Labour’s pandering to hunters and trappers may backfire

Saturday’s protest in front of the Prime Minister’s office over the gifting of Malta’s largest woodlands to hunters is not expected to yield any immediate results irrespective of the turnout, but it feeds into a growing sentiment that is pernicious to Labour’s electoral balance sheet.

Although the government has been caught off guard by the feeling of repulsiveness over the rushed deal with the hunters’ federation to manage the woodlands at Il-Mizieb and L-Ahrax tal-Mellieha earlier this month, no government would want to rescind a deal of this type in response to public sentiment.

The fact that a coalition of NGOs launched a court challenge this week means that the decision on revocation of the deal now rests in the courts’ hands.

The government will probably seek to stall the court process over technicalities, particularly to avoid any damaging revelations on the manoeuvrings that led to the deal.

### Exercise requirements
- a) Reproduce the passage of the article on the woodlands deal with the hunters' federation that opens with the words containing "Although the government" and closes with "the courts’ hands.".
- b) Continue the article on the woodlands deal with the hunters' federation from its last sentence.

Dataset entries
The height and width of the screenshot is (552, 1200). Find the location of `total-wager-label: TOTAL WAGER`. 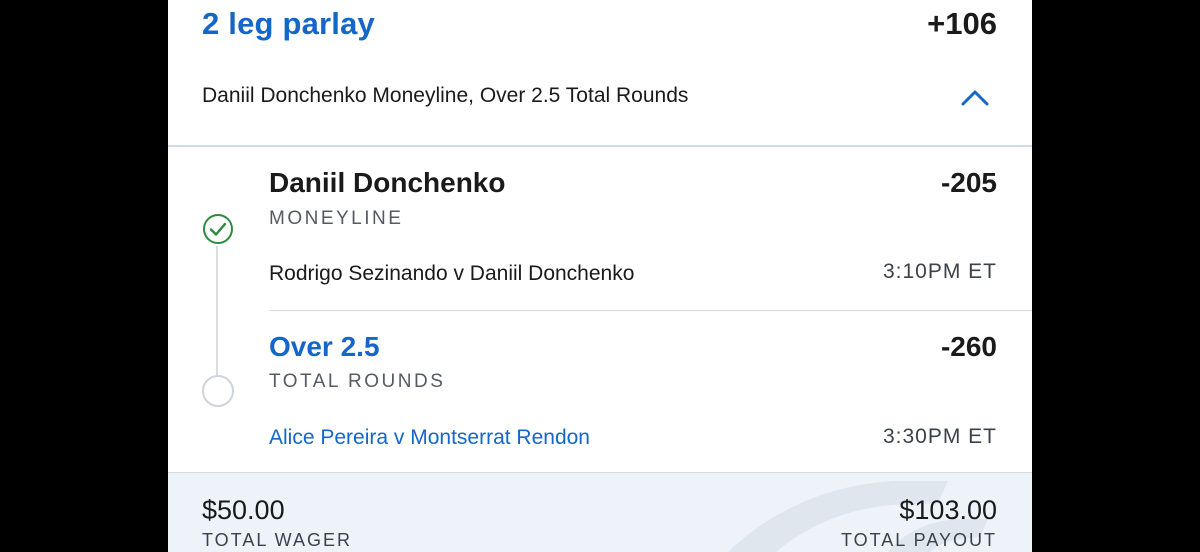

total-wager-label: TOTAL WAGER is located at coordinates (278, 540).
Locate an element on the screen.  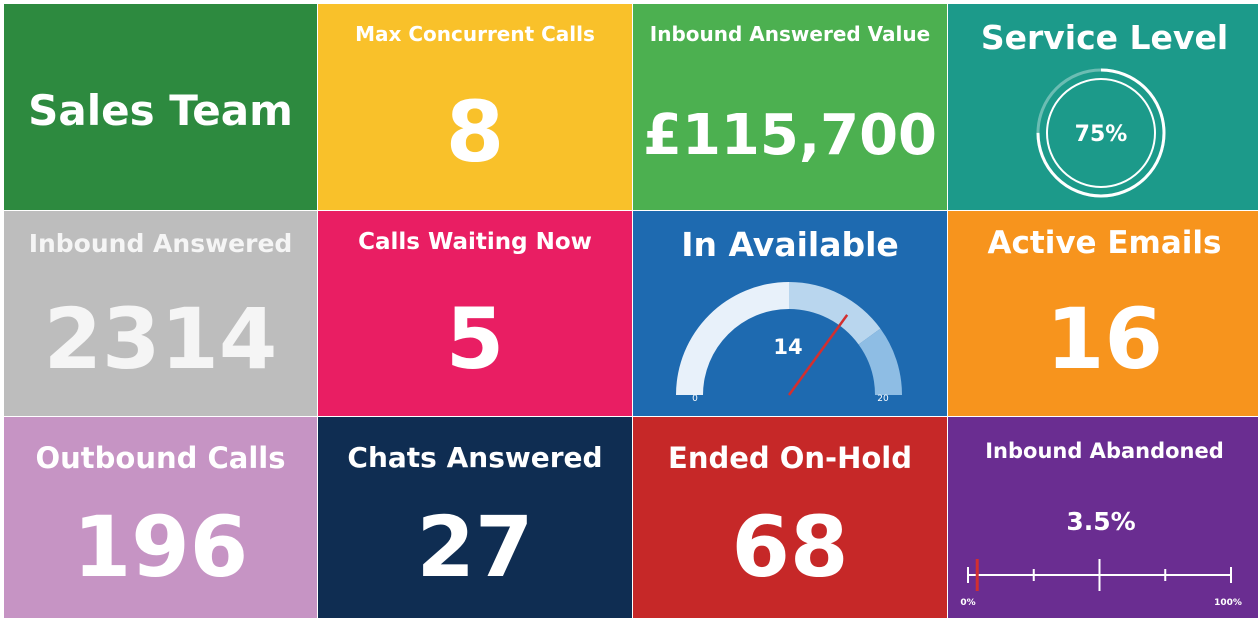
tile-value: 27 is located at coordinates (475, 547).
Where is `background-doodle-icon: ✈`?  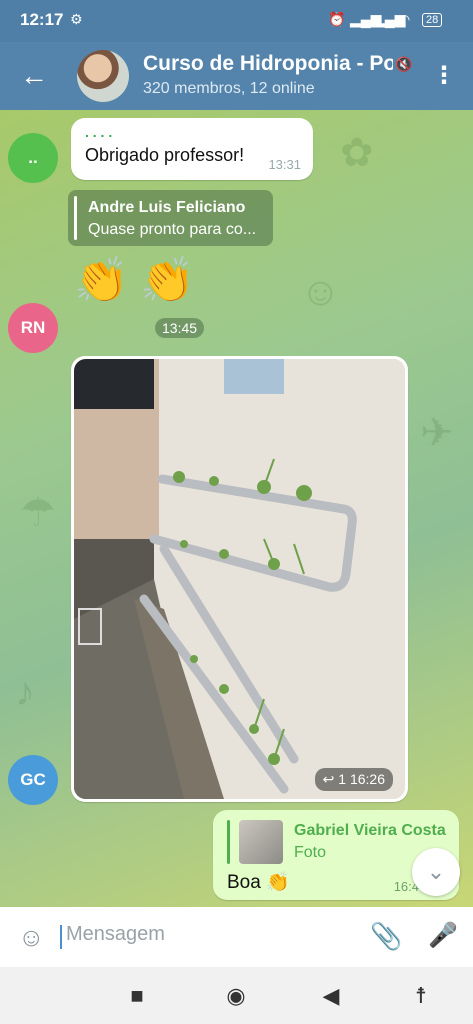 background-doodle-icon: ✈ is located at coordinates (437, 433).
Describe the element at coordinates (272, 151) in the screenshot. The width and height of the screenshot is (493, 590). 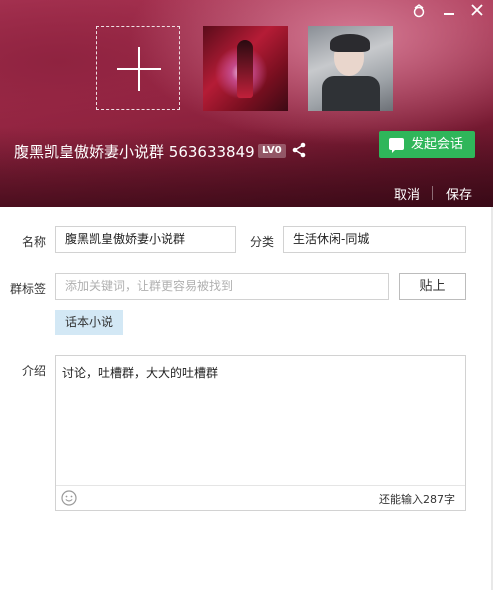
I see `level-badge: LV0` at that location.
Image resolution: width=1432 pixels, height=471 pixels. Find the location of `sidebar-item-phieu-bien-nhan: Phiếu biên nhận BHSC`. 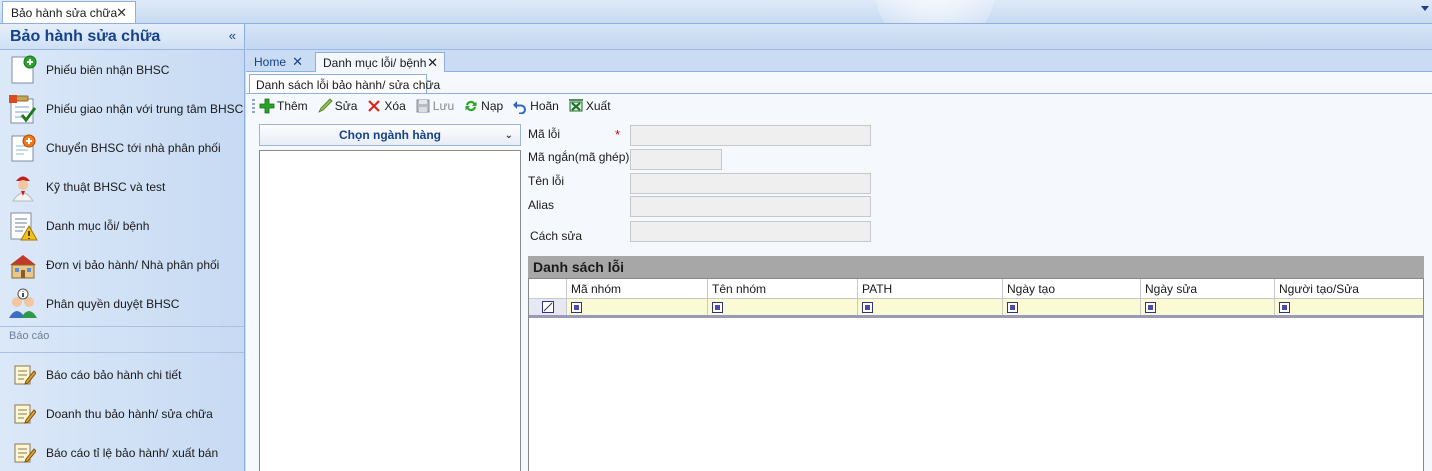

### Responses to the tasks
- a)
Although the government has been caught off guard by the feeling of repulsiveness over the rushed deal with the hunters’ federation to manage the woodlands at Il-Mizieb and L-Ahrax tal-Mellieha earlier this month, no government would want to rescind a deal of this type in response to public sentiment.

The fact that a coalition of NGOs launched a court challenge this week means that the decision on revocation of the deal now rests in the courts’ hands.

- b)
Few people doubt that the deal was motivated by electoral calculations. It is one of a confluence of moves designed to pander to hunters and trappers in this legislature’s home stretch to a general election, irrespective of whether that happens in 2021 or 2022.

The government has simultaneously opened a trapping season for finches after this was shut down by the European Court of Justice in 2018, and made sure that enforcement slackened.

It is telling that the agreement with the hunters’ federation on the ‘management’ of woodlands expires in three years’ time, a departure from the usual practice of signing ten-year management deals with NGOs. This gives hunters the idea that they had better put their weight behind Labour in the election as it might be more inclined to renew the agreement after the general election.

Similarly, the renewed trapping season, after it had been closed for two years, is another short-term indulgence – the derogation from EU law is so badly designed, and so obviously at odds with EU law, which takes primacy over national law, that it’s a matter of when, not if, the courts (either in Malta or in Luxembourg) shut down finch trapping again.

Ironically, the widespread opposition to the deal with hunters to manage large tracts of woodlands, as well as the sustained bad press, raises questions on whether indulging hunters and trappers would indeed yield a net gain of votes for Labour.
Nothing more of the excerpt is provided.